[Pixel coordinate grounding data]
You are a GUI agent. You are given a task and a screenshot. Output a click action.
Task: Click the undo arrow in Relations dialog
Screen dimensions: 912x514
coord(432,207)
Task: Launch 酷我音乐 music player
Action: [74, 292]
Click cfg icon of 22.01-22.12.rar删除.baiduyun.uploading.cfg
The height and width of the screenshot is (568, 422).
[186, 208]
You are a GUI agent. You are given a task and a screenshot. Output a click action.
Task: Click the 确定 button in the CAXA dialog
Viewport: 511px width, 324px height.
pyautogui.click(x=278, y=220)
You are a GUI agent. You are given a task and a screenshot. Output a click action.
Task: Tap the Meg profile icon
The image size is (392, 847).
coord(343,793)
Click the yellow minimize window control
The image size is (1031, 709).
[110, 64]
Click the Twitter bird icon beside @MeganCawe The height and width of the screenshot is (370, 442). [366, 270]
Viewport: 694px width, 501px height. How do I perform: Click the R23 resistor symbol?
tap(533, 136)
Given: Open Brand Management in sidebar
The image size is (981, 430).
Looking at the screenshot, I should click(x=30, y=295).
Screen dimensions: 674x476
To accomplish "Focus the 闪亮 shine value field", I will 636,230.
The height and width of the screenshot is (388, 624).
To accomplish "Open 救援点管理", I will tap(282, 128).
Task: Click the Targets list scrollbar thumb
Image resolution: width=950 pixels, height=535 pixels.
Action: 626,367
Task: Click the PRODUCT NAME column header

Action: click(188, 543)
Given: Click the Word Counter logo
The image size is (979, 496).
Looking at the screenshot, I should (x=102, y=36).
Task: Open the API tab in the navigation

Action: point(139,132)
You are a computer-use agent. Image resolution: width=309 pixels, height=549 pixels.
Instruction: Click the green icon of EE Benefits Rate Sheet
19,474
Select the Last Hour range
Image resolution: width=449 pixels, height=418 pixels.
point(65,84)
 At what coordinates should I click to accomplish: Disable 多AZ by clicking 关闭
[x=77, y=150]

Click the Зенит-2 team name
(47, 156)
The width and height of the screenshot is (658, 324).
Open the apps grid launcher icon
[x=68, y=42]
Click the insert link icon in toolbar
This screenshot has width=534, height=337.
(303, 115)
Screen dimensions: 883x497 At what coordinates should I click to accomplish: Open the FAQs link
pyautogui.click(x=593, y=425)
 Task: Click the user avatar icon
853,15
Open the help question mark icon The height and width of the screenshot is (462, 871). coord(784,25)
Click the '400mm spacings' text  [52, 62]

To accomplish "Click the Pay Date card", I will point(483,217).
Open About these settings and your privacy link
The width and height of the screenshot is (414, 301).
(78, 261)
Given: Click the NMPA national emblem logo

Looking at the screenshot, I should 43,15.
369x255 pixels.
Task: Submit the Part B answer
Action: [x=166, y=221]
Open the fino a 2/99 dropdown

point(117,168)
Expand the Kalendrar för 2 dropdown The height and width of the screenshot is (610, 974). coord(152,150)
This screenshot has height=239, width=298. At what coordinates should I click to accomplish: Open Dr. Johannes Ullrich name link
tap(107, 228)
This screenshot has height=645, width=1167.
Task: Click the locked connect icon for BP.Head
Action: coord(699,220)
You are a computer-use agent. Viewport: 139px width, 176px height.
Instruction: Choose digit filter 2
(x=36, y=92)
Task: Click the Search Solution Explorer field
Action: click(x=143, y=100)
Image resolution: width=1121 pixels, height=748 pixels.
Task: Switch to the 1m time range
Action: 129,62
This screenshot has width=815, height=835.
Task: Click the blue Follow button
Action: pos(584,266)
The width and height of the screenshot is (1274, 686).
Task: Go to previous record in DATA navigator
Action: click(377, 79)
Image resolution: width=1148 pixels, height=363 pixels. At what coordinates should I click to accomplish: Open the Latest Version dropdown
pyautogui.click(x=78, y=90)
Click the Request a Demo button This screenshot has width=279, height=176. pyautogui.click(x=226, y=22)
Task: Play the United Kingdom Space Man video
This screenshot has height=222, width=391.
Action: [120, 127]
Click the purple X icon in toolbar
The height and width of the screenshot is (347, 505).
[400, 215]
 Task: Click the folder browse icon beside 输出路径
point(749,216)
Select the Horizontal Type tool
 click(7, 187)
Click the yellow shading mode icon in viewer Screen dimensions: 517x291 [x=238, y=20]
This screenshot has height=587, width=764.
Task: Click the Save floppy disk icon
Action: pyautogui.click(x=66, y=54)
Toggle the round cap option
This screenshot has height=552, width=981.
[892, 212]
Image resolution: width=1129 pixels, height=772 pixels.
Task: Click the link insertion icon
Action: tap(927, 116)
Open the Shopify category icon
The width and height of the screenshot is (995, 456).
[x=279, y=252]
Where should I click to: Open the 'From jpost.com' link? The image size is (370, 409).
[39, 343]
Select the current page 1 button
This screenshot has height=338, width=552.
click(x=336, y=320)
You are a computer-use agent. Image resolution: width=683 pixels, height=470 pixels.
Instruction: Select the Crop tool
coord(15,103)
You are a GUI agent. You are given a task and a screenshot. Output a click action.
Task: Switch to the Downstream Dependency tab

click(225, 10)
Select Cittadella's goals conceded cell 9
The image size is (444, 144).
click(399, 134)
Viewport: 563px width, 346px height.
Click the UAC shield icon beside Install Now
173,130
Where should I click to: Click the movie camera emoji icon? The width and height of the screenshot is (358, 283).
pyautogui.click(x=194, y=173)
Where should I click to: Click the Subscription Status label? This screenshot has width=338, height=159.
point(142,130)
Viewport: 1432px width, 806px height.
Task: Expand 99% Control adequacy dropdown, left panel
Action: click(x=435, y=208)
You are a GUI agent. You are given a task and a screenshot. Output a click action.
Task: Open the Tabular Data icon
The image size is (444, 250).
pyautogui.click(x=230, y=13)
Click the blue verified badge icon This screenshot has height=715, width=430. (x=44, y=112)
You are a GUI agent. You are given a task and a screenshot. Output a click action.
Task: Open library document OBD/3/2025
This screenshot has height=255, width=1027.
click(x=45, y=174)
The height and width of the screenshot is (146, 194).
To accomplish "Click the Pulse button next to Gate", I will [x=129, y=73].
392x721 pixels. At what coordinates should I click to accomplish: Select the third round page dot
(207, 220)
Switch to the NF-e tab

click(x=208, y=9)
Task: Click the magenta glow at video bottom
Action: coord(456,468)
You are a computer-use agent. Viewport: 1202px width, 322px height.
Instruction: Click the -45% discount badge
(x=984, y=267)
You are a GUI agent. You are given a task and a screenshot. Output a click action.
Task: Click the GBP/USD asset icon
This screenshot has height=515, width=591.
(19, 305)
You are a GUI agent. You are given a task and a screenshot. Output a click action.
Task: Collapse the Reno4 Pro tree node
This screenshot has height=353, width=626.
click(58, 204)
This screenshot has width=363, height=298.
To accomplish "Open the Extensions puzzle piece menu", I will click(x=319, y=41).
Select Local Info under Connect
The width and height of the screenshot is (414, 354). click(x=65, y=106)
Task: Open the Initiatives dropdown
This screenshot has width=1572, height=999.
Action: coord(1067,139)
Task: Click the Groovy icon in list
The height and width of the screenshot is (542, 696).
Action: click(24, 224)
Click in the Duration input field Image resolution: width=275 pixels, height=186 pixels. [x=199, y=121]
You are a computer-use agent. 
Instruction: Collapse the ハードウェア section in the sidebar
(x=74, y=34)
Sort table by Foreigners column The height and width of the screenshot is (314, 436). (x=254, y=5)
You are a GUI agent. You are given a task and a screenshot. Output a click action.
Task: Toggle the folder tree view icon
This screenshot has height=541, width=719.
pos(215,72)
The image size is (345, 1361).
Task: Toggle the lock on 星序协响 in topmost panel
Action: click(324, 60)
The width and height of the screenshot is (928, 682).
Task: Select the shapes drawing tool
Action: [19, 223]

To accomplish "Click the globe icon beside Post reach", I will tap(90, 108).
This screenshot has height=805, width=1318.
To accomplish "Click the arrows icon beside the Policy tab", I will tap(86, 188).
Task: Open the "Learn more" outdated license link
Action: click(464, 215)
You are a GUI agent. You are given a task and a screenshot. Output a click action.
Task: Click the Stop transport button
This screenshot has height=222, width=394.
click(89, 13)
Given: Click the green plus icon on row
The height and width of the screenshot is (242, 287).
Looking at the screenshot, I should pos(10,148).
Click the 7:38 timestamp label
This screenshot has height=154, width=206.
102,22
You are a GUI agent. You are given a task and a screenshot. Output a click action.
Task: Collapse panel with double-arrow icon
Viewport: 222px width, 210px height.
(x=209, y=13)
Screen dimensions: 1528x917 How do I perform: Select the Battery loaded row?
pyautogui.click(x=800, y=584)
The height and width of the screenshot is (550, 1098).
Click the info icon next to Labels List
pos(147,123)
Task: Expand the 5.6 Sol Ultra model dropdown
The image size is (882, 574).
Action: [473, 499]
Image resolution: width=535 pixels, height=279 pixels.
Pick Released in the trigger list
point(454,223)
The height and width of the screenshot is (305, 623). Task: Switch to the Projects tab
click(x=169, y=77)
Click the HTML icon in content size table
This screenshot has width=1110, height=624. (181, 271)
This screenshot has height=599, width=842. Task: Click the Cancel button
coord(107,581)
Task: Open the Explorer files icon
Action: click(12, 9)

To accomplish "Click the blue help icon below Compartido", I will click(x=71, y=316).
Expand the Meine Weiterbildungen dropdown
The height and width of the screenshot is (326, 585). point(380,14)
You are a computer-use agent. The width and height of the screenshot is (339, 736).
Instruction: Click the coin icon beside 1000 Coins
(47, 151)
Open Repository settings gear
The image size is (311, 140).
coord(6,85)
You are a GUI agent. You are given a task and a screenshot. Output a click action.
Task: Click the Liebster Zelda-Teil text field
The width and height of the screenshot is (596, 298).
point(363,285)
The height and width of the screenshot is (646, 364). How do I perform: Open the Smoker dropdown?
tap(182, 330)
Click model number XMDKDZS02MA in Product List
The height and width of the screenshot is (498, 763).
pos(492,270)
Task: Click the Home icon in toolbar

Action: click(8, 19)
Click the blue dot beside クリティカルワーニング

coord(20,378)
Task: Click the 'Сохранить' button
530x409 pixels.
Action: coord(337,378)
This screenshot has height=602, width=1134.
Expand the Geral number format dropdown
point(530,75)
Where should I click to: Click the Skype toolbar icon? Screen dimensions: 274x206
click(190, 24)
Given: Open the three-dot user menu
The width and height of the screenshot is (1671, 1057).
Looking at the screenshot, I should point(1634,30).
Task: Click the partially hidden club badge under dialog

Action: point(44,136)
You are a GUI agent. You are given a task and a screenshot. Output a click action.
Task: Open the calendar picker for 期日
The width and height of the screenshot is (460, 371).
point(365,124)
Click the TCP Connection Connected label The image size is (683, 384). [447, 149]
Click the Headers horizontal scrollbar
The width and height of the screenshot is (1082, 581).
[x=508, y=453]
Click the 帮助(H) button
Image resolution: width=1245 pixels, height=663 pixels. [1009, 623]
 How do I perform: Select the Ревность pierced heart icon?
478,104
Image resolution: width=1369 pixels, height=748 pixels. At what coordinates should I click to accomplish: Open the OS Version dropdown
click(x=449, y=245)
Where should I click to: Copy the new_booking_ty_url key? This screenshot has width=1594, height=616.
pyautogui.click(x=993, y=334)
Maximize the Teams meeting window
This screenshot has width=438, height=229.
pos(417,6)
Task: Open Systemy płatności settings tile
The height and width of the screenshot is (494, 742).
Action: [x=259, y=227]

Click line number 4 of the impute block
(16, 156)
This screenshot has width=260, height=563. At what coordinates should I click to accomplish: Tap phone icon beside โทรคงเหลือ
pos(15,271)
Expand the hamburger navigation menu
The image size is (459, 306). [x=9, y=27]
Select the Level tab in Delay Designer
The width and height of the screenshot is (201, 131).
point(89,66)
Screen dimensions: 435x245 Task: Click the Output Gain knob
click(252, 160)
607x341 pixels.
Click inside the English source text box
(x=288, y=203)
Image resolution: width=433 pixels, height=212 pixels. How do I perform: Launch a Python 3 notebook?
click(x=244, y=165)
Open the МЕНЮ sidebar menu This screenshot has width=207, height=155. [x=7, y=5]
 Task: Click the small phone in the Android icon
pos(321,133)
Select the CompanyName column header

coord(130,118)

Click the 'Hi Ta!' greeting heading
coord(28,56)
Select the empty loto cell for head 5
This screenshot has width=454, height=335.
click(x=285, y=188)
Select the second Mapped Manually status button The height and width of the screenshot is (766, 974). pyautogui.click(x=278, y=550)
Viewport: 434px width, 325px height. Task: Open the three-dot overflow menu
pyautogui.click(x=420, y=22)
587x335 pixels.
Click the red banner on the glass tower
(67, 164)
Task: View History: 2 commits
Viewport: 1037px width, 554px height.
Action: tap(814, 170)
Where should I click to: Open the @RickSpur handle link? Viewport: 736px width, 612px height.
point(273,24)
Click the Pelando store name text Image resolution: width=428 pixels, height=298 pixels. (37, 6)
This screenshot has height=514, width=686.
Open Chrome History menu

Work required: A word-for-word copy of the lines above from the one with "Task: Click the Targets list scrollbar thumb" through the one with "The width and height of the screenshot is (658, 324).", inclusive, is the only output wanted.

Task result:
Task: Click the Targets list scrollbar thumb
Image resolution: width=950 pixels, height=535 pixels.
Action: 626,367
Task: Click the PRODUCT NAME column header

Action: click(188, 543)
Given: Click the Word Counter logo
The image size is (979, 496).
Looking at the screenshot, I should (x=102, y=36).
Task: Open the API tab in the navigation

Action: point(139,132)
You are a computer-use agent. Image resolution: width=309 pixels, height=549 pixels.
Instruction: Click the green icon of EE Benefits Rate Sheet
19,474
Select the Last Hour range
Image resolution: width=449 pixels, height=418 pixels.
point(65,84)
 At what coordinates should I click to accomplish: Disable 多AZ by clicking 关闭
[x=77, y=150]

Click the Зенит-2 team name
(47, 156)
The width and height of the screenshot is (658, 324).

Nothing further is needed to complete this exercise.